EXTRACT TO READ:
————————

Weekly News Summary – 29th August 2017
Welcome back to this week’s new edition of the news summary blog. We keep you up to date with all the need-to-know health news. This edition will cover the key health stories from 21st to 28th August. This week a study has indicated that gum disease may be linked to developing Alzheimer’s disease. A group of researchers have also suggested that doctors should test patients’ urine to make sure they are taking medication and a new anti-inflammatory drug has been found to cut the risk of suffering a heart attack.
A Taiwanese study has found that people with a 10 year or longer history of chronic periodontitis had a small but significant increased risk of developing Alzheimer’s disease. Chronic periodontitis is a type of gum disease that causes damage to the gums and underlying bone, eventually leading to tooth loss if left untreated. Previously, other studies have speculated that there might be a link between gum disease and dementia. However, the participants in this study had already been diagnosed with dementia so it is hard to conclude a cause and effect relationship. An explanation for the link might also be that those suffering with dementia may have poorer oral hygiene causing an increase in gum disease progression.

————————

SUPPLIED DATA:
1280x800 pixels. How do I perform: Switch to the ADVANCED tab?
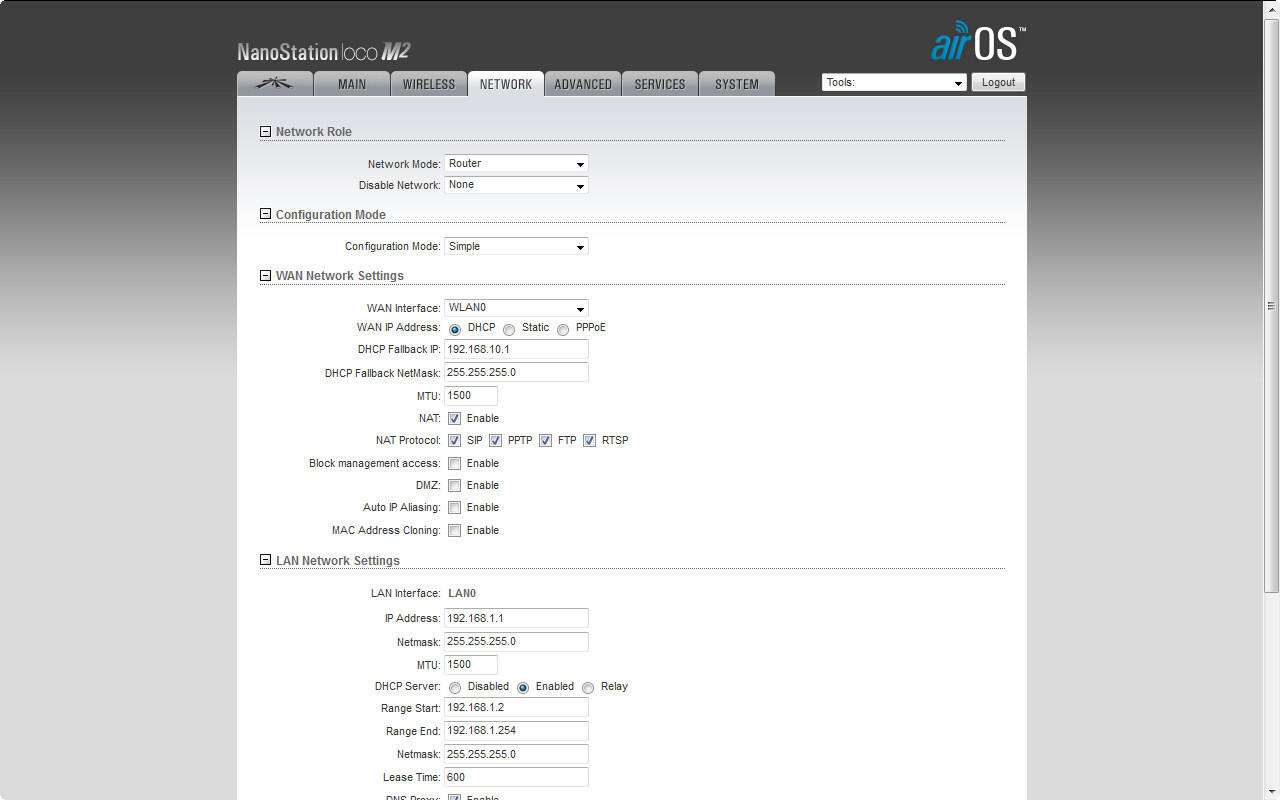(583, 84)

————————

PROBLEM 1: Reproduce the passage of the health news summary verbatim, starting with "A Taiwanese study" and going on through "gum disease progression.".
PROBLEM 2: According to the health news summary, how long a history of chronic periodontitis was linked to an increased risk of developing Alzheimer's disease?
PROBLEM 3: Continue the health news summary from the point at which it stops.

REPLY 1:
A Taiwanese study has found that people with a 10 year or longer history of chronic periodontitis had a small but significant increased risk of developing Alzheimer’s disease. Chronic periodontitis is a type of gum disease that causes damage to the gums and underlying bone, eventually leading to tooth loss if left untreated. Previously, other studies have speculated that there might be a link between gum disease and dementia. However, the participants in this study had already been diagnosed with dementia so it is hard to conclude a cause and effect relationship. An explanation for the link might also be that those suffering with dementia may have poorer oral hygiene causing an increase in gum disease progression.

REPLY 2: A history of 10 years or longer.

REPLY 3:
Researchers at the University of Manchester tested 238 patients with high blood pressure and discovered that almost one third were not taking their medication on a regular basis. They concluded that to improve compliance, patients should be given regular urine tests to ensure they are taking their medication correctly. The patients in the study were given regular urine tests to determine who was taking their medication. Following the testing, over 80% of participants took their medication correctly or improved compliance. This resulted in an average drop in blood pressure by 20 to 30mmHg between their first visit and their final visit.
A study of 10,000 people found that an anti-inflammatory drug could cut the risk of heart attacks and strokes. The trial of the drug canakinumab found a 15% reduction in the risk of a repeat heart attack amongst those who took it. Currently, heart attack patients are given cholesterol-lowering statins and blood-thinning drugs such as warfarin to reduce the risk of future episodes. Canakinumab is a drug currently used to treat rheumatoid arthritis and works by reducing inflammation. Critics of new treatment say that the drug is not cost effective and can produce severe side effects such as serious infections.